- IATA: none; ICAO: KRZN; FAA LID: RZN;

Summary
- Airport type: Public
- Owner: Burnett County
- Serves: Siren, Wisconsin
- Built: March 1947; 79 years ago
- Time zone: CST (UTC−06:00)
- • Summer (DST): CDT (UTC−05:00)
- Elevation AMSL: 989 ft (301 m)
- Coordinates: 45°49′24″N 092°22′25″W﻿ / ﻿45.82333°N 92.37361°W

Map
- KRZN/RZN Location of airport in Wisconsin KRZN/RZN KRZN/RZN (the United States)

Runways
| Direction | Length |  | Surface |
| ft | m |
| 14/32 | 5,000 | 1,524 | Asphalt |
| 5/23 | 3,900 | 1,189 | Asphalt |

Statistics
- Aircraft operations (2022): 14,700
- Based aircraft (2024): 23
- Source: Federal Aviation Administration

= Burnett County Airport =

Airport in Siren, Wisconsin, United States

Burnett County Airport is a county-owned public use airport located three nautical miles (6 km) north of the central business district of Siren, in Burnett County, Wisconsin, United States. It is included in the Federal Aviation Administration (FAA) National Plan of Integrated Airport Systems for 2025–2029, in which it is categorized as a local general aviation facility.

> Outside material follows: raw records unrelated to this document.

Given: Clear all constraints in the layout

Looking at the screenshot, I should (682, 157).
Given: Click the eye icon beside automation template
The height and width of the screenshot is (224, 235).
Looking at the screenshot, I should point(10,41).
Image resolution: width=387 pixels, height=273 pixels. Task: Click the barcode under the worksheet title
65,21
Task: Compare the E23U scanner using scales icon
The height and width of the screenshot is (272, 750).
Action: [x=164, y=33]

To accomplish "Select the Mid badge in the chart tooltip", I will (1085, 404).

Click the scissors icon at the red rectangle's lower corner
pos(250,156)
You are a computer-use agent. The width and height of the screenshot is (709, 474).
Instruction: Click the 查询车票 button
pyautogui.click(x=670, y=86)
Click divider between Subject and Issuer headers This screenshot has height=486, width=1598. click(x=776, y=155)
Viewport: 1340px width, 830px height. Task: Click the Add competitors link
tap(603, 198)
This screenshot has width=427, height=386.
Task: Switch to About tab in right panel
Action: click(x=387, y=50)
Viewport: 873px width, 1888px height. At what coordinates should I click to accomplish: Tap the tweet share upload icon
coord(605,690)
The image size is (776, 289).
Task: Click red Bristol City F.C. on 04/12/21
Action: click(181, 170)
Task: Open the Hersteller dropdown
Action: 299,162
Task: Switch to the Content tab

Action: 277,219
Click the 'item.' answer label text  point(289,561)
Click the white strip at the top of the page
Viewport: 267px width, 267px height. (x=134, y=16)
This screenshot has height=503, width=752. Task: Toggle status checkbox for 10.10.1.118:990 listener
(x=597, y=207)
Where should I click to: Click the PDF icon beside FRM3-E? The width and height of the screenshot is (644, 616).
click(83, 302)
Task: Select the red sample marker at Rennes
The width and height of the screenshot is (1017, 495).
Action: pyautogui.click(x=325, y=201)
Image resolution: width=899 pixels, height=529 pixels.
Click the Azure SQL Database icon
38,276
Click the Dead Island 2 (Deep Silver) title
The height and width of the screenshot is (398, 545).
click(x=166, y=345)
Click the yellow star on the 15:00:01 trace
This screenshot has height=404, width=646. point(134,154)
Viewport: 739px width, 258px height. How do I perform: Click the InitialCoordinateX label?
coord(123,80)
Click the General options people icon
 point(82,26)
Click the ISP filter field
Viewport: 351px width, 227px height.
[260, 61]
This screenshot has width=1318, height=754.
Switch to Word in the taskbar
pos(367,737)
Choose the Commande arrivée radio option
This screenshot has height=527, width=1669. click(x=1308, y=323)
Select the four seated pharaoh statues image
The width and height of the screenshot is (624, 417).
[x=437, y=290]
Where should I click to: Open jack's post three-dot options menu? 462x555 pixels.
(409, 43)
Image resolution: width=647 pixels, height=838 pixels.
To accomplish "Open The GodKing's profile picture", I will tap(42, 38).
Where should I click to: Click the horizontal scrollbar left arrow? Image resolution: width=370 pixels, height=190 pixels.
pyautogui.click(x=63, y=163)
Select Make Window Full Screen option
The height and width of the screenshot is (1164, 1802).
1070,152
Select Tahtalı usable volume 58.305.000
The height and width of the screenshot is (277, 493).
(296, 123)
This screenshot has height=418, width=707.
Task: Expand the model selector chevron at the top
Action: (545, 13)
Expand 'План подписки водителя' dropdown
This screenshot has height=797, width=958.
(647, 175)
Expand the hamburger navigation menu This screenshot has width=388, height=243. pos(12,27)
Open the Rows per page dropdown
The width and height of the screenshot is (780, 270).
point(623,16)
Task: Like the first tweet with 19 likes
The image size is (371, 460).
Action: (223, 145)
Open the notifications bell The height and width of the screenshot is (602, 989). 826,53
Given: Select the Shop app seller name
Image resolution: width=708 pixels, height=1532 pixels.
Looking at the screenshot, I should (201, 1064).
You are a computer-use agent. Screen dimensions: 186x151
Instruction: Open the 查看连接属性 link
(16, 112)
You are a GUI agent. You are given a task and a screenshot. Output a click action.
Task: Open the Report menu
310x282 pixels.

Burnett County is in northwestern Wisconsin, on the border with Minnesota; Burnett County Airport is about 95 mi northeast of Minneapolis, Minnesota by car. The rural area is known for its abundant lakes and associated recreational opportunities, as well as for its wintertime snowmobile trails.

Although many U.S. airports use the same three-letter location identifier for the FAA and IATA, Burnett County Airport is assigned RZN by the FAA but has no designation from the IATA (which assigned RZN to Turlatovo Airport in Ryazan, Russia).

== Facilities and aircraft ==
Burnett County Airport covers an area of 576 acre at an elevation of 989 feet (301 m) above mean sea level. It has two asphalt paved runways: the primary runway 14/32 was reconstructed and extended to 5,000 by 75 feet (1,524 x 23 m) during the summer and fall of 2009 and the crosswind runway 5/23 is 3,900 by 75 feet (1,189 x 23 m).

For the 12-month period ending August 4, 2022, the airport had 14,700 aircraft operations, an average of 40 per day: 99% general aviation and 1% air taxi.
In July 2024, there were 23 aircraft based at this airport: 22 single-engine and 1 multi-engine.